Case ID: f-appx_209/html/0945-02.html
Source: Caselaw Access Project
Author: {"author": "PER CURIAM:", "license": "Public Domain", "url": "https://static.case.law/"}
Date Created: 2024-08-24T03:29:51.129683

COLOPLAST CORP., Plaintiff-Counter Defendant-Appellee, v. AMERICAN BREAST CARE, L.P., Defendant-Third Party Plaintiff-Counter Claimant-Appellant, Joachim Rechenberg, Third-Party Defendant.
    No. 05-15049.
    United States Court of Appeals, Eleventh Circuit.
    Filed Dec. 12, 2006.
    Charles C. Murphy, Jr., Ellen G. Schlossberg, Vaughan & Murphy, Atlanta, GA, for Plaintiff-Counter Defendant-Appellee.
    Debra G. Buster, Allen I. Hirsch, Arnall, Golden & Gregory, LLP, Atlanta, GA, for Defendant-Third Party Plaintiff-Counter Claimant-Appellant.
    Before ANDERSON and BARKETT Circuit Judges, and STROM, District Judge.
    
      
       Honorable Lyle E. Strom, United States District Judge for the District of Nebraska, sitting by designation.
    
   PER CURIAM:

Coloplast Corp. (“Coloplast”) appeals from a final judgment of the district court granting summary judgment in favor of defendants American Breast Care, L.P. and Jolly Rechenberg (collectively, “ABC”) on Coloplast’s tortious interference and Lanham Act claims. After careful review, we affirm.

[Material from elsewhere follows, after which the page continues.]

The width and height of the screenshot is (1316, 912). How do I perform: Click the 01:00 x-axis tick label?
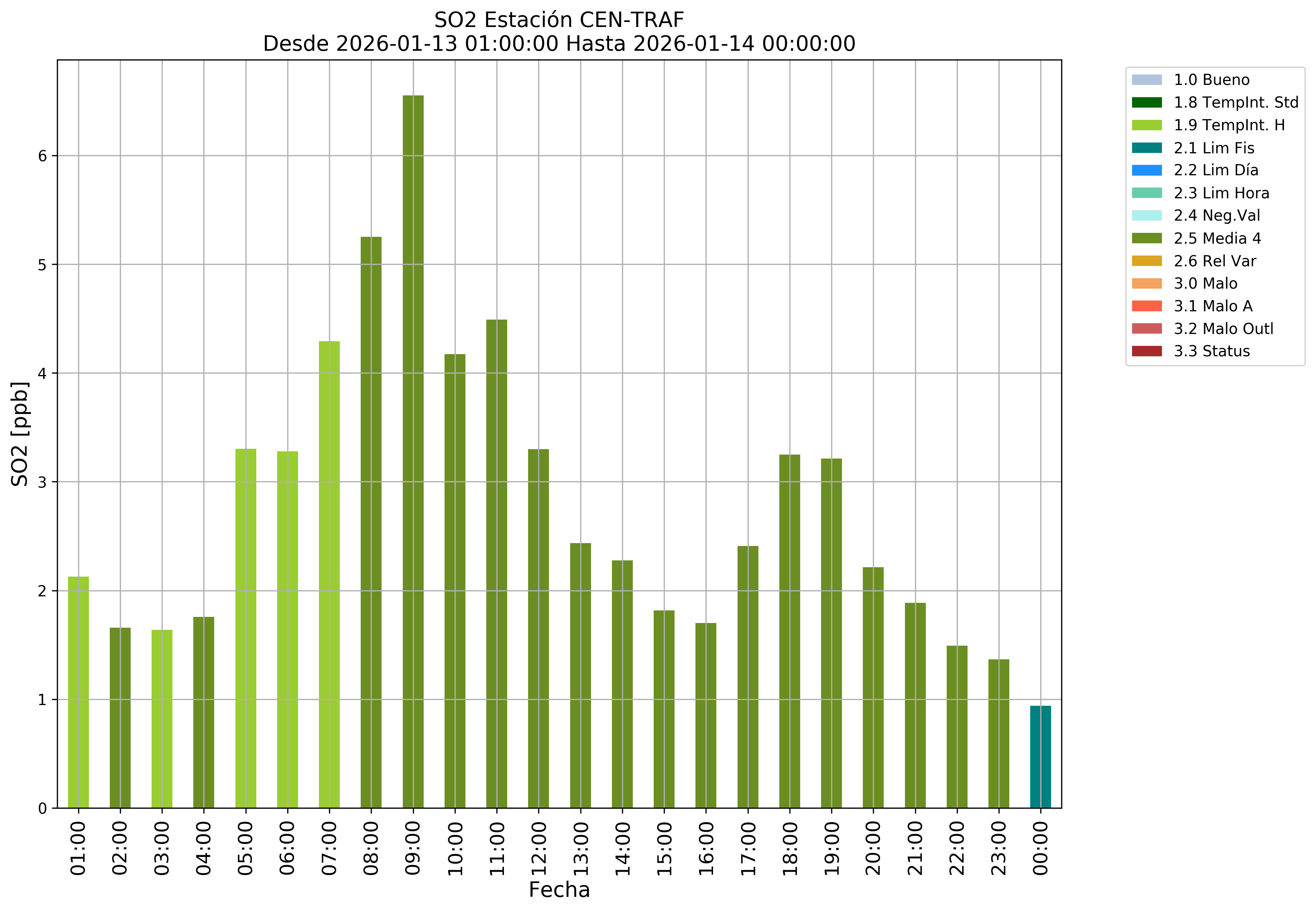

Coloplast claims that ABC tortiously interfered with various employment contracts when it recruited certain Coloplast employees to leave their jobs and join ABC. In order to establish a claim for tortious interference under Georgia law, “whether asserting interference with contractual relations, business relations, or potential business relations,” a plaintiff must prove:

(1) improper action or wrongful conduct by the defendant without privilege; (2) the defendant acted purposely and with malice with the intent to injure; (3) the defendant induced a breach of contractual obligations or caused a party or third parties to discontinue or fail to enter into an anticipated business relationship with the plaintiff; and (4) the defendant’s tortious conduct proximately caused damage to the plaintiff.

Disaster Services, Inc. v. ERC Partnership, 228 Ga.App. 739, 492 S.E.2d 526, 528-29 (1997) (internal citations omitted) (emphasis added). To satisfy this four-part test, plaintiff must show more than that the defendant simply persuaded a person to break a contract. Sommers Co. v. Moore, 275 Ga.App. 604, 621 S.E.2d 789, 791 (2005); Architectural Mfg. Co. v. Airotec, Inc., 119 Ga.App. 245, 166 S.E.2d 744, 746 (1969). The plaintiff must adduce evidence of “improper action or wrongful conduct,” which Georgia courts have defined as “constituting] conduct wrongful in itself; thus, improper conduct means wrongful action that generally involves predatory tactics such as physical violence, fraud or misrepresentation, defamation, use of confidential information, abusive civil suits, and unwarranted criminal prosecutions.” Sommers, 621 S.E.2d at 791 (quoting Disaster Services, 492 S.E.2d at 529). The district court found no evidence in the record to support the claim that ABC had engaged in this conduct. Having reviewed the record, we find no error in this determination.

We find no basis to reverse the district court’s grant of summary judgment in favor of ABC on Coloplast’s Lanham Act claims.

AFFIRMED. 
      
      . We review de novo the district court’s grant of summary judgment, applying the same legal standards as the district court. Whatley v. CNA Ins. Co., 189 F.3d 1310, 1313 (11th Cir.1999).